Wormley: It takes a lot of time to take a green undergraduate student and teach them how to do the research in a lab. The investment in our students is an investment in their lives. I see this as generational because what we do for our students helps lift them and their families and our community. When you’re training professionals, you’re training colleagues, you’re giving back to academia. One of the responsibilities that we have being in academia is that we keep it going, that we create a pedigree of individuals. I know of some individuals who’ve been in science for years, but we look back at who they trained: Do they have anybody still doing research? It’s almost seen as a failure if they don’t versus looking back and seeing a legacy. We are preparing our students with the practical hands-on knowledge and experience to be able to make the best and current health care decisions, to provide the best service to their patients and to always be lifelong learners. In this pandemic, we’ve leaned on our health care providers, we’ve leaned on our scientists, we’ve leaned on these people to come up with therapeutics, vaccines and medicines to get us through something that we’ve never seen before. Those who have been trained properly notice what changes make the patient better. They’re evaluating and they’re making on-the-spot changes that actually save lives. The ability to train people to critically think and evaluate in the moment saves lives. What we do here is prepare people to be able to critically think, evaluate and make decisions that save lives.

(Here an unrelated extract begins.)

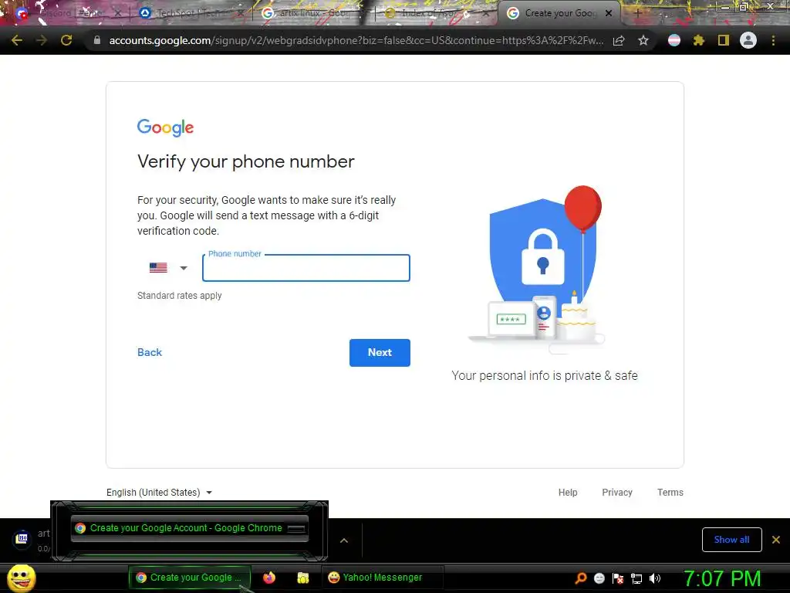Open the Chrome three-dot menu
The image size is (790, 593).
773,40
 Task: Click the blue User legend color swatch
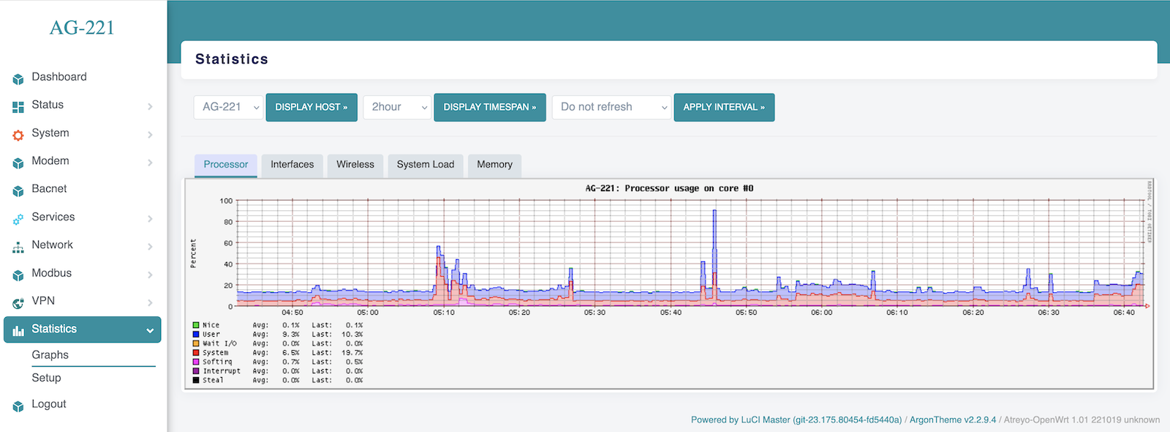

How is TCU helping to transform the future of health care delivery?
Hartman: In the College of Science & Engineering, we’re doing it two ways. One is we’re making relatively small but discrete contributions to our body of knowledge — that’s the pure scholarship. But I think more important than that, we are training students who are going to go on to careers in the health care professions.
Flynn: It’s absolutely what we covet. It’s a little bit multidimensional. The dimension within the medical school is to train students who are inquisitive. That’s No. 1. I think virtually everybody who graduates from medical school nationwide has a grasp of medical knowledge. That’s the baseline. The part that the patients find really missing isn’t a question of if their physician has that baseline. What they struggle the most with is the lack of listening and the lack of communication. Now that sounds really trite. A lot of doctors at other medical schools roll their eyes and ask why that’s such a big deal. If you talk to the patients, you very quickly realize why that’s such a big deal. It’s a relatively simple adjustment. It’s huge to the patient-physician interaction. So we talk about transforming health care: It starts with that interaction. What we will do in Tarrant County — it’s already happening — is we now become a magnet for our clinical partners to recruit and hire a different kind of physician. They can hire a cardiovascular surgeon who is asking, “How do I become a part of this medical school?” That’s a big deal. That means they care enough to want to be a part of this and they know what that means because they trained in that environment. The transformation starts: You have a different kind of physician workforce in our community. It is changing under my eyes. Developing residency programs in our community changes the doctors and how they practice and that system. It changes the attraction to bring doctors into that system who like to train residents. At the end of this pipeline those hospitals are going to hire some of these trainees. It doesn’t happen overnight. You change it one step at a time.
— Trisha Spence
Editor’s Note: The questions and answers have been edited for length and clarity.